# Description of the task:
Which of the lines in the data mention the string "Toggle"? List them all.

Stored data
**********

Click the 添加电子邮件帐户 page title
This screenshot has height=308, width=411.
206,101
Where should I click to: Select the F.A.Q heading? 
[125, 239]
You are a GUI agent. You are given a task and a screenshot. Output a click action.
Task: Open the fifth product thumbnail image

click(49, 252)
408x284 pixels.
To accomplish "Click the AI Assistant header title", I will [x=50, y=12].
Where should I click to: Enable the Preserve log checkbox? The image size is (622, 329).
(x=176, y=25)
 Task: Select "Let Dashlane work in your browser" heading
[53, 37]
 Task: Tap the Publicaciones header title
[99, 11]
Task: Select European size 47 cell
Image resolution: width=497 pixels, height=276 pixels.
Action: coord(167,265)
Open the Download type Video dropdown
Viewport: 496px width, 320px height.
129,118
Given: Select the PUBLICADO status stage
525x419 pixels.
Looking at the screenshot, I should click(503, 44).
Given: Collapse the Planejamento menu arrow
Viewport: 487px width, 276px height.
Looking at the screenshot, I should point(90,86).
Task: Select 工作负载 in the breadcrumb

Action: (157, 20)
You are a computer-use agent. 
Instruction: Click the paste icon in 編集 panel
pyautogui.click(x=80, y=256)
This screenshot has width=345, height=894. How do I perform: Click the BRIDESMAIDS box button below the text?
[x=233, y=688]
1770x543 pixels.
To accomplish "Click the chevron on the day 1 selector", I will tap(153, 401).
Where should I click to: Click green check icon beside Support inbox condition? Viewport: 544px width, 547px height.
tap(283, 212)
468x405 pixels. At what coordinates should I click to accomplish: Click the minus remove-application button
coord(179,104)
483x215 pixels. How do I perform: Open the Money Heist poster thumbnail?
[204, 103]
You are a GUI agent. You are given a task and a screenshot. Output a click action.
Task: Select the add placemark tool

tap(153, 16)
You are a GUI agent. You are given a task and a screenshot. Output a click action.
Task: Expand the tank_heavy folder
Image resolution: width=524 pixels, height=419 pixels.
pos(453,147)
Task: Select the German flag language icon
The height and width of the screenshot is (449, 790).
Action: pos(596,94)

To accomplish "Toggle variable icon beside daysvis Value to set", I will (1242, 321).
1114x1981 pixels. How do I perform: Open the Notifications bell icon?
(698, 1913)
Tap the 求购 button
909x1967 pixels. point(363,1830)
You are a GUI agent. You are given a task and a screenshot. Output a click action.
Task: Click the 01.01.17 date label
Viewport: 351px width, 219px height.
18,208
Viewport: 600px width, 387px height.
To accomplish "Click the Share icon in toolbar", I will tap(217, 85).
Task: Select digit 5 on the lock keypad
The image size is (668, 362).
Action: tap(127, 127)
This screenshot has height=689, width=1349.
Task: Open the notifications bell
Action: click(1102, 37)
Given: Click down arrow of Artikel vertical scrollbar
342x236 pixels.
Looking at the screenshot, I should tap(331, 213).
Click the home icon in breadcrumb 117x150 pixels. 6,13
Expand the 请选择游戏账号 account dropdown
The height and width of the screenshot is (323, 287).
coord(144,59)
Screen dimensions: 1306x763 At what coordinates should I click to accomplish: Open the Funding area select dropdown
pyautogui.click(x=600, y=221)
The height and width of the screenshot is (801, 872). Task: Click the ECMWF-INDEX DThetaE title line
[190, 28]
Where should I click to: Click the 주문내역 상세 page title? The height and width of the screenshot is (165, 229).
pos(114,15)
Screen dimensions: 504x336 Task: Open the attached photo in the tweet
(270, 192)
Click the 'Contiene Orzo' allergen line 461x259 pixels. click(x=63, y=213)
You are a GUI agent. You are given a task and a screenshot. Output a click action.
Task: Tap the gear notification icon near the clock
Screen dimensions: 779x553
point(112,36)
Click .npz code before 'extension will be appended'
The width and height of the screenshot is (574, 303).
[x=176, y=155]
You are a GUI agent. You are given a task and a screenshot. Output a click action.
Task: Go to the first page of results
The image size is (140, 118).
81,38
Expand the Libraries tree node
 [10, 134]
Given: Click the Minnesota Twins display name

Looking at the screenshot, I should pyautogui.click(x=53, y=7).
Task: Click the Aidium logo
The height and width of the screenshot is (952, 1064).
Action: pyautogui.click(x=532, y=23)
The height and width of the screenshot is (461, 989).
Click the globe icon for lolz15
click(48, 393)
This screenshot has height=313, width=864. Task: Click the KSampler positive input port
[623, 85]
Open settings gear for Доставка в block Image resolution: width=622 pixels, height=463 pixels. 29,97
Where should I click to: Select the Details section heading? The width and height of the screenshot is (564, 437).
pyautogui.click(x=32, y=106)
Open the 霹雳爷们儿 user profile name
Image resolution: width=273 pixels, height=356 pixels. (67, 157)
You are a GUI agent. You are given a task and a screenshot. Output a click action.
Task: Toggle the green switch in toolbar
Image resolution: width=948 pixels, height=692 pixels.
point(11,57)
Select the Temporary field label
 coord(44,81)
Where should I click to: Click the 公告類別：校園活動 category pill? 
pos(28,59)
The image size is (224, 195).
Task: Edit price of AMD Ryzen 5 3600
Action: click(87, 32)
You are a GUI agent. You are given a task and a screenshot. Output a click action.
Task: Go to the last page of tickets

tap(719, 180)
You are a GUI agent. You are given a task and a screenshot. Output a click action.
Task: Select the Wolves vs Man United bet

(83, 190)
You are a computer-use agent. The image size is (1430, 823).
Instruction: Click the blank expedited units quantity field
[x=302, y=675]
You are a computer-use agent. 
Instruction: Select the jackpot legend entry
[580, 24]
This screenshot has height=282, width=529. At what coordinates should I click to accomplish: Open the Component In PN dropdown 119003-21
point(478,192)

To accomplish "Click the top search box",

**********

# Solution for this problem:
To accomplish "Toggle variable icon beside daysvis Value to set", I will (1242, 321).
Task: Toggle the green switch in toolbar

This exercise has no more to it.